Problem to solve: Copy each of the following records word for word.

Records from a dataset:
-----

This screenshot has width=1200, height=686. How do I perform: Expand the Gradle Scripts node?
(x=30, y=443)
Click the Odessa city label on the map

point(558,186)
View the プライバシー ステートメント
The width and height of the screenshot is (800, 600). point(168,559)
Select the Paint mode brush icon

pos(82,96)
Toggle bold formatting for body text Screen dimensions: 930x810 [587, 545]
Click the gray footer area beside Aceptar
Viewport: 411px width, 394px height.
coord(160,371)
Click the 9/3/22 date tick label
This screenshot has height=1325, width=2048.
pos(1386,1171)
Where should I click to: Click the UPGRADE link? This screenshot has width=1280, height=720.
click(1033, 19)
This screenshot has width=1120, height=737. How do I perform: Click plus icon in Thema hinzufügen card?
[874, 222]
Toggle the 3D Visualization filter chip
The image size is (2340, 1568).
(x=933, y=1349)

-----

Task answer:
This screenshot has width=1200, height=686. How do I perform: Expand the Gradle Scripts node?
(x=30, y=443)
Click the Odessa city label on the map

point(558,186)
View the プライバシー ステートメント
The width and height of the screenshot is (800, 600). point(168,559)
Select the Paint mode brush icon

pos(82,96)
Toggle bold formatting for body text Screen dimensions: 930x810 [587, 545]
Click the gray footer area beside Aceptar
Viewport: 411px width, 394px height.
coord(160,371)
Click the 9/3/22 date tick label
This screenshot has height=1325, width=2048.
pos(1386,1171)
Where should I click to: Click the UPGRADE link? This screenshot has width=1280, height=720.
click(1033, 19)
This screenshot has width=1120, height=737. How do I perform: Click plus icon in Thema hinzufügen card?
[874, 222]
Toggle the 3D Visualization filter chip
The image size is (2340, 1568).
(x=933, y=1349)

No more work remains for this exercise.